Column Type Description
id uuid Primary key (customer_id)
face_id uuid Foreign key to detected_faces
customer_identifier text Unique customer identifier
customer_name text Customer name (optional)
customer_metadata jsonb Additional metadata (optional)
embedding vector(512) ArcFace face embedding
created_at timestamptz Timestamp

Vector search is optimized with ivfflat index on the embedding column.

Image Scaling

All uploaded images are automatically scaled down (max 1920px on longest side) to improve processing performance while maintaining aspect ratio.

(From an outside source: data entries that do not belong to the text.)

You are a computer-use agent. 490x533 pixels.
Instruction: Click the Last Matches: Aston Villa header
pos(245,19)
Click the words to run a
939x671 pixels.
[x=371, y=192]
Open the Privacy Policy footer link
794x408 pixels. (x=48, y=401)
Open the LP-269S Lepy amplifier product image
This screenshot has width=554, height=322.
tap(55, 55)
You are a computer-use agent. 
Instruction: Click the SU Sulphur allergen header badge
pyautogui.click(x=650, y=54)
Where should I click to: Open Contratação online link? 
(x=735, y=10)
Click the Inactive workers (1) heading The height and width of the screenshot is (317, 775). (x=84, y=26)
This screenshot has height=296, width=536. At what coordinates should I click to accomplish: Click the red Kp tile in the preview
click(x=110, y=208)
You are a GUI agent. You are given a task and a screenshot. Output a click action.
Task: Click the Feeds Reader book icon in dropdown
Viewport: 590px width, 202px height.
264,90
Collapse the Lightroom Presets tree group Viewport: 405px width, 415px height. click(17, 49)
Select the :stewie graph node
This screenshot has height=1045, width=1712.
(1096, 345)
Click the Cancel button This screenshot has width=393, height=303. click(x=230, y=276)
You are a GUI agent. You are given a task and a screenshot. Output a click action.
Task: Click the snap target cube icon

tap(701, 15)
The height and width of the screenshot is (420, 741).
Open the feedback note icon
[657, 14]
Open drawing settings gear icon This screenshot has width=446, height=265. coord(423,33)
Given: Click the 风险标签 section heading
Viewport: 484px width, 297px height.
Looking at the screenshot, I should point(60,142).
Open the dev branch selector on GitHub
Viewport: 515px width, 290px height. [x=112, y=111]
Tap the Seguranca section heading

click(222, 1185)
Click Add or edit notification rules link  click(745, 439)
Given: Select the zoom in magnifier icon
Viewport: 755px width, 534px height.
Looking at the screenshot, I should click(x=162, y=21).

Supports PNG, JPG, and WEBP formats up to 10MB.

Technology Stack

  • Face Detection: RetinaFace ResNet50 with 5 facial landmarks
  • Face Recognition: ArcFace ResNet100 (512-dimensional embeddings)
  • Vector Search: PostgreSQL pgvector with ivfflat indexing
  • Object Storage: MinIO S3-compatible storage for images
  • Image Processing: Jimp for manipulation, multer for uploads
  • API Framework: Express.js with TypeScript
  • ML Runtime: ONNX Runtime Node

Configuration

Environment variables in .env:

# Database
DATABASE_URL=postgres://postgres:postgres@localhost:5432/face_db

# API
PORT=3000

# Face Detection (0.0 - 1.0, default: 0.8)
FACE_DETECTION_CONFIDENCE_THRESHOLD=0.8

# MinIO S3 Storage
MINIO_ROOT_USER=minioadmin
MINIO_ROOT_PASSWORD=minioadmin123
S3_ENDPOINT=http://localhost:9000
S3_BUCKET=facevector-engine
S3_ACCESS_KEY=minioadmin
S3_SECRET_KEY=minioadmin123
S3_REGION=us-east-1
S3_FORCE_PATH_STYLE=true

Storage Structure

MinIO S3 Bucket (facevector-engine)

facevector-engine/
├── originals/          # Original uploaded images
│   └── {uuid}.jpg
└── faces/              # Cropped face images
    └── {face_id}.jpg

Temporary Files (Docker Container)

/tmp/facevector/
└── cropped_faces/      # Temporary cropped faces during processing
    └── face_*.jpg      # Auto-cleaned on container restart

MinIO Console: Access at http://localhost:9001 with credentials from .env

Makefile Commands

Development

make install        # Install dependencies (production only)
make install-dev    # Install all dependencies including dev
make models         # Download ONNX models
make chmod-scripts  # Make scripts executable
make run            # Run API locally (starts db + minio)
make lint           # Check code style
make lint-fix       # Auto-fix code style
npm run build       # Compile TypeScript

Testing

make test-integration  # Run integration tests (full workflow)
make test-management   # Run management API tests

Docker

make up             # Build and start full stack (API + db + minio)
make down           # Stop containers
make logs           # Tail container logs
make clean          # Remove containers and volumes
make reset          # Clean and rebuild from scratch
make up-db          # Start PostgreSQL only
make up-minio       # Start MinIO only

Troubleshooting

Database Collation Errors

make clean && make up

Face Not Detected

  1. Lower FACE_DETECTION_CONFIDENCE_THRESHOLD in .env (e.g., 0.6)
  2. Ensure clear, front-facing faces in images
  3. Check image format (PNG, JPG, WEBP only)

ONNX Models Not Found

make models  # Downloads to models/ directory

License

MIT License - free to use for any purpose.